The age strucutred population size through time is a heavy data requirement, but the UN World Population Prospects has population data in the right format for use with popim.
There is an API that can be accessed programmatically from R, but I haven’t managed to get this to work yet.
However, country-based population size by single-year age group can be downloaded in .csv file format at the Data Portal.
The appropriate input data for popim
are the “Population
by one year age groups and sex” for the countries of interest with the
maximal date range 1950 - 2101.
In these data, countries are labelled by name, but also by the ISO3
code. A list of the countries included is included in the package as the
object unwpp_countries
:
data(unwpp_countries)
dim(unwpp_countries)
#> [1] 237 4
head(unwpp_countries)
#> Location ISO3_code ISO2_code SDMX_code
#> 1 Afghanistan AFG AF 4
#> 2 Albania ALB AL 8
#> 3 Algeria DZA DZ 12
#> 4 American Samoa ASM AS 16
#> 5 Andorra AND AD 20
#> 6 Angola AGO AO 24
Here we focus on Nigeria (NGA) and India (IND) as an example, having downloaded the relevant dataset in .csv format from the UNWPP Data Portal.

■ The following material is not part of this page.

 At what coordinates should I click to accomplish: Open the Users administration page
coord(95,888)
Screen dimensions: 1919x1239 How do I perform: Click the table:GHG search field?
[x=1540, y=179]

Here we have restricted the period to 2001 to 2030 for a more moderate file size.
pop <- read.csv("WPP2024_Population1JanuaryBySingleAgeSex_Medium_2001-2030_IND_NGA.csv",
stringsAsFactors = FALSE, na.strings = "<NA>",
encoding = "UTF-8")
my_countries <- c("India", "Nigeria")
library(dplyr)
#>
#> Attaching package: 'dplyr'
#> The following objects are masked from 'package:stats':
#>
#> filter, lag
#> The following objects are masked from 'package:base':
#>
#> intersect, setdiff, setequal, union
drop_unwpp_cols <- function(dat, countries) {
dat |> filter(Location %in% countries) |>
select(Location, Time, AgeStart, Value) |>
rename(region = Location, year = Time, age = AgeStart,
pop_size = Value)
}
pop <- drop_unwpp_cols(pop, my_countries)
pop <- as_popim_pop(pop)
The plot of the absolute population size reveals that India’s population size dwarfs that of Nigeria, but obscures the age distribution of Nigeria a little.
plot_pop_size(pop)
The age distributions of both countries can be seen more clearly when plotting relative population sizes:
plot_pop_size(pop, rel = TRUE)